WHAT YOU NEED TO DO: Copy all of the data that follows without altering a word.

Collected data:
☆ ☆ ☆ ☆ ☆ ☆ ☆
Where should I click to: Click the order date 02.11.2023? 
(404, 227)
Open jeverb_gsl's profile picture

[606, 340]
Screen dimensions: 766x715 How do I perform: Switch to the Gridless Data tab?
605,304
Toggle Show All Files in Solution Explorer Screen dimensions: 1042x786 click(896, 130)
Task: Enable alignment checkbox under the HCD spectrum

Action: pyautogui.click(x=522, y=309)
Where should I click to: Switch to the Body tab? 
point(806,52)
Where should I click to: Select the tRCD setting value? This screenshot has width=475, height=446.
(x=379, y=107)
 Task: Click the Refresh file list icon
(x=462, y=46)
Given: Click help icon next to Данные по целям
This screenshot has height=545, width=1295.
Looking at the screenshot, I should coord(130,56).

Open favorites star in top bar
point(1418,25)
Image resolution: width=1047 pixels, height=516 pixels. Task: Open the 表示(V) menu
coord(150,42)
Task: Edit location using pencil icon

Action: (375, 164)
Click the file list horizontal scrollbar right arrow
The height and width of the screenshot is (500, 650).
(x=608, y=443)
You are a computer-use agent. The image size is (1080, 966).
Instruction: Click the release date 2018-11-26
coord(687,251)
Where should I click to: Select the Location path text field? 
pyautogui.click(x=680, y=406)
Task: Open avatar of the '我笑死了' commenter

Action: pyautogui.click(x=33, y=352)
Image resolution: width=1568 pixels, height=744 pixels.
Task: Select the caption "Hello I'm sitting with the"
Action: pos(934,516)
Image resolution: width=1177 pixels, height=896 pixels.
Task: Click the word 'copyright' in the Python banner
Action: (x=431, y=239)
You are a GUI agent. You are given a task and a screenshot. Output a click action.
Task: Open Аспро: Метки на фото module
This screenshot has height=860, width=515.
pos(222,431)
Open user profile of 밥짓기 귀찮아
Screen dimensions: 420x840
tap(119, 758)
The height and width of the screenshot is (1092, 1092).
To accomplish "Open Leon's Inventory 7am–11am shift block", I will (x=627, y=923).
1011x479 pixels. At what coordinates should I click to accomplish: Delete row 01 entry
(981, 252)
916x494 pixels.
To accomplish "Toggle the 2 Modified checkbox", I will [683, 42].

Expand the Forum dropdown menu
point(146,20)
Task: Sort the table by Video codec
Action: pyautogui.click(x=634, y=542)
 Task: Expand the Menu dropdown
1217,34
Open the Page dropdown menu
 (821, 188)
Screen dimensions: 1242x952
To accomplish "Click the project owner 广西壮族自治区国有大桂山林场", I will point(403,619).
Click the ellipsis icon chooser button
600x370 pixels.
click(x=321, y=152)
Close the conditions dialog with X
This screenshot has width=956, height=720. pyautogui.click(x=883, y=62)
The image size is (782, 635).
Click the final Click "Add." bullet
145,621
☆ ☆ ☆ ☆ ☆ ☆ ☆
RESULT OF THE TASK:
Where should I click to: Click the order date 02.11.2023? 
(404, 227)
Open jeverb_gsl's profile picture

[606, 340]
Screen dimensions: 766x715 How do I perform: Switch to the Gridless Data tab?
605,304
Toggle Show All Files in Solution Explorer Screen dimensions: 1042x786 click(896, 130)
Task: Enable alignment checkbox under the HCD spectrum

Action: pyautogui.click(x=522, y=309)
Where should I click to: Switch to the Body tab? 
point(806,52)
Where should I click to: Select the tRCD setting value? This screenshot has width=475, height=446.
(x=379, y=107)
 Task: Click the Refresh file list icon
(x=462, y=46)
Given: Click help icon next to Данные по целям
This screenshot has height=545, width=1295.
Looking at the screenshot, I should coord(130,56).

Open favorites star in top bar
point(1418,25)
Image resolution: width=1047 pixels, height=516 pixels. Task: Open the 表示(V) menu
coord(150,42)
Task: Edit location using pencil icon

Action: (375, 164)
Click the file list horizontal scrollbar right arrow
The height and width of the screenshot is (500, 650).
(x=608, y=443)
You are a computer-use agent. The image size is (1080, 966).
Instruction: Click the release date 2018-11-26
coord(687,251)
Where should I click to: Select the Location path text field? 
pyautogui.click(x=680, y=406)
Task: Open avatar of the '我笑死了' commenter

Action: pyautogui.click(x=33, y=352)
Image resolution: width=1568 pixels, height=744 pixels.
Task: Select the caption "Hello I'm sitting with the"
Action: pos(934,516)
Image resolution: width=1177 pixels, height=896 pixels.
Task: Click the word 'copyright' in the Python banner
Action: (x=431, y=239)
You are a GUI agent. You are given a task and a screenshot. Output a click action.
Task: Open Аспро: Метки на фото module
This screenshot has height=860, width=515.
pos(222,431)
Open user profile of 밥짓기 귀찮아
Screen dimensions: 420x840
tap(119, 758)
The height and width of the screenshot is (1092, 1092).
To accomplish "Open Leon's Inventory 7am–11am shift block", I will (x=627, y=923).
1011x479 pixels. At what coordinates should I click to accomplish: Delete row 01 entry
(981, 252)
916x494 pixels.
To accomplish "Toggle the 2 Modified checkbox", I will [683, 42].

Expand the Forum dropdown menu
point(146,20)
Task: Sort the table by Video codec
Action: pyautogui.click(x=634, y=542)
 Task: Expand the Menu dropdown
1217,34
Open the Page dropdown menu
 (821, 188)
Screen dimensions: 1242x952
To accomplish "Click the project owner 广西壮族自治区国有大桂山林场", I will point(403,619).
Click the ellipsis icon chooser button
600x370 pixels.
click(x=321, y=152)
Close the conditions dialog with X
This screenshot has width=956, height=720. pyautogui.click(x=883, y=62)
The image size is (782, 635).
Click the final Click "Add." bullet
145,621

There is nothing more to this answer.